Attempt to replace hedge
’s member tracking with hashicorp/memberlist
2023-04-28
Distributed-Computing · Hedge · K8s · Kubernetes · Memberlist · Tech
2 minutes
I recently came across the hashicorp/memberlist library while browsing GitHub and I thought it would be a good replacement for hedge’s internal member tracking logic. It seems to be widely used (thus more battle-tested) as well. I was quite excited as I always thought that hedge’s equivalent logic is too barebones and untested outside of our use cases. It works just fine for its current intended purpose but I’ve been hesitating to build on top of it until I can really say that it’s stable enough. With memberlist, it might just be what I needed.

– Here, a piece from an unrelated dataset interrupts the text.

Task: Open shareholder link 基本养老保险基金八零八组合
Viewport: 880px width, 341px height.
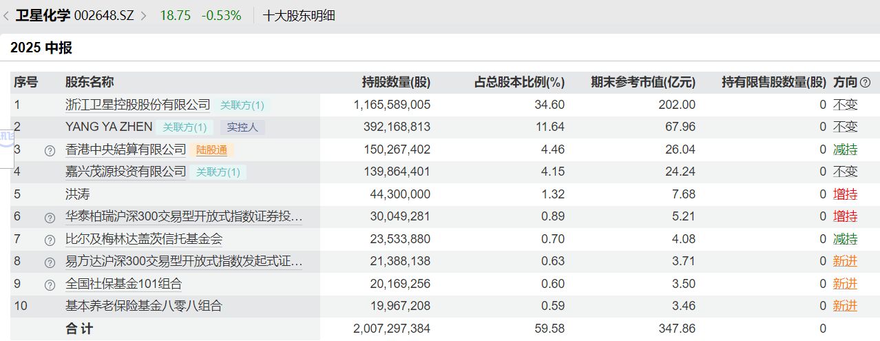Action: click(x=144, y=306)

After about a month of testing, I think it didn’t really turn out quite well in the end. It is stable enough for deployments that are not spike-y in terms of workloads (frequent scaling up/down). Or if I set min = max in the HorizontalPodAutoscaler. In these cases, memberlist can consistently track members just fine. What’s better is that it works even in multiple deployments in the same namespace which I thought was brilliant. For example, if I have a deployment app1
set to 10 pods in the default
namespace using memberlist’s default port numbers, and then I deploy another set, say, app2
, within the same namespace using the same ports, app1’s memberlist can track its 10 member pods just fine while app2’s memberlist is also separated. But when applied to my use case, which has a minimum pod of 2 and a max of 150, with frequent scale up/down frequency depending on load, it can’t seem to keep up. The potential for Byzantine faults is just too high: i.e. in a 50-pod scale, memberlist can end up having 2 groups of m-pods and n-pods where m+n=50. Very rarely, it can even go up to 3 groups.
I am a little frustrated. I really wanted it to work; I even attempted to update memberlist to incorporate hedge’s logic but it was too much for now, with my schedule. So now, back to the old one. By the way, the current logic is fairly rudimentary: all members in the cluster/group send a liveness heartbeat to the leader and the leader broadcasting the final list of members to all via hedge’s broadcast mechanism. CPU usage between the two is fairly similar depending on the sync timeout.
I’ve been trying to improve hedge’s member tracking system as I want to build a distributed in-memory cache within hedge itself. Most of the available ones are Raft-based, and I still haven’t figured out how to make Raft work in the same deployment configuration.